Divide

Divide: the relationship crisis between town and country

Anna Jones

Kyle Books, London, 2022, 288 Pages

Hardback: £16.99 | ISBN: 9780857839725

Review by Janet Mackinnon

This book was long-listed for the 2022 Wainwright Prize for writing on conservation, a reflection of the subject’s enduring topicality.1 Divide is written, however, not from a nature conservationist’s perspective but instead by someone primarily concerned about the conservation of farming as a way of life. Anna Jones grew up in a rural community on the Mid Wales borders, subsequently becoming a journalist and BBC Countryfile producer. She is a Nuffield Farming Scholarship alumnus and Divide, her first book, is partly based on research supported by the Trust. Jones now works independently and runs the communications website Just Farmers.2,3 Countryfile presenter Adam Henson has called Divide “a brilliant call to arms for town and country to work together like never before.”

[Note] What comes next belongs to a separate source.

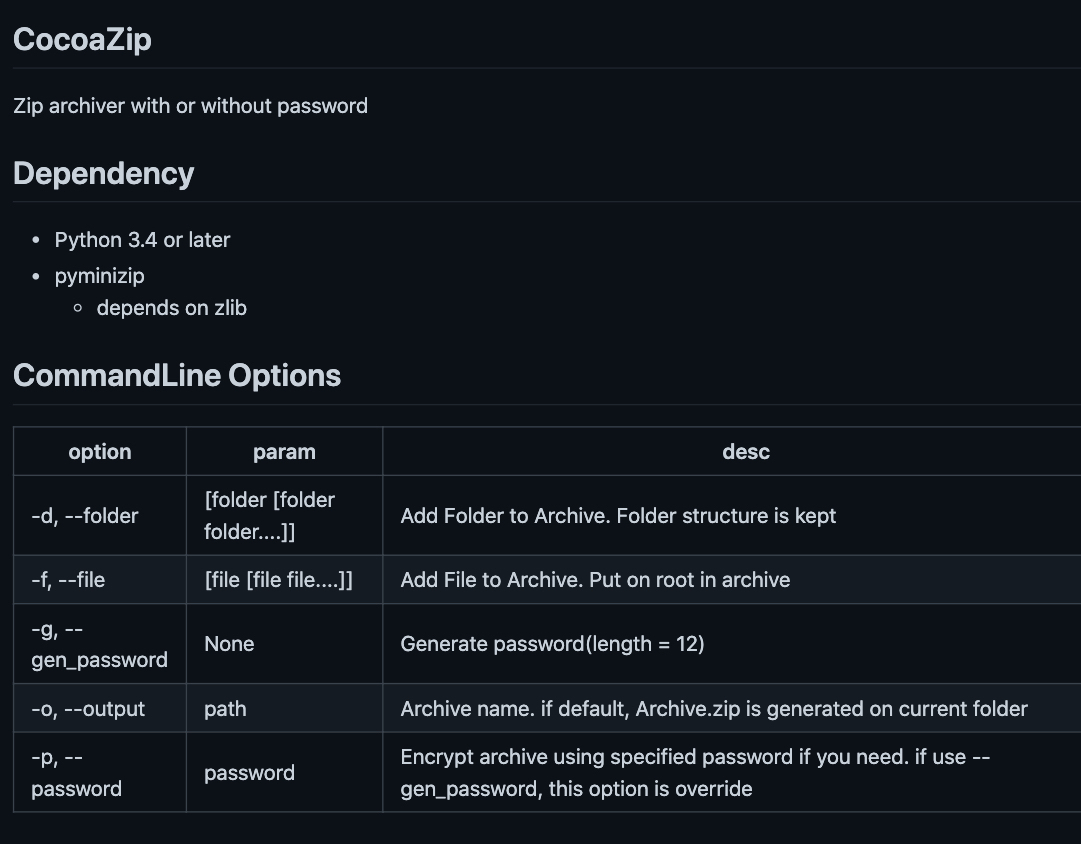1081x844 pixels.
Task: Click the 'option' column header
Action: point(100,452)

Divide covers eight chaptered themes: Home; Work; Politics; Diversity; Animals; Food; Environment; Community. In reviewing the book I look at it from the perspectives of a:

  • Contribution to the ongoing discourse around what David Bellamy described as “conflicts in the countryside” in an edited book of that name (fore worded by the Duke of Edinburgh) published in 2005 and subtitled “the new battle for Britain.”4
  • Work of advocacy for the role of farming in both food production and countryside conservation from someone still connected with a particular (English Borders, Welsh speaking) rural community but able to offer wider views on farming and rural life.
  • Reflection on what might be described as the contemporary political ecology of life in rural and urban areas mainly of England and Wales, where Jones lives, but also of the other mainly Anglophone countries which she visited as a Nuffield Scholar.5

Cleavages in the country(side)

Divide is a very well written book by someone who is clearly an accomplished journalist. However, as the work of a single author it inevitably lacks the broader perspectives of both Bellamy’s Conflicts in the Countryside and Michael Sissons’ 2001 A Countryside for All: The Future of Rural Britain.6 These edited volumes covered similar ground to Anna Jones from, like hers, a conservative-leaning position but with more specialist inputs. The earlier books also focussed on the issue of the now banned hunting with hounds against which public opinion has moved considerably since the early 2000s, with the consequence that even trail hunting is now prohibited in large parts of England and Wales, although drag hunts are still widely permitted.7 However, Jones steers around this conflicted territory (still very much the preserve of the Countryside Alliance), often associated with social class as well as an animal welfare objections. Although she identifies as someone from a working-class Conservative background, in many respects her pre-occupations are more New Labour, including support for continued EU membership, unlike most people from Britain’s rural communities.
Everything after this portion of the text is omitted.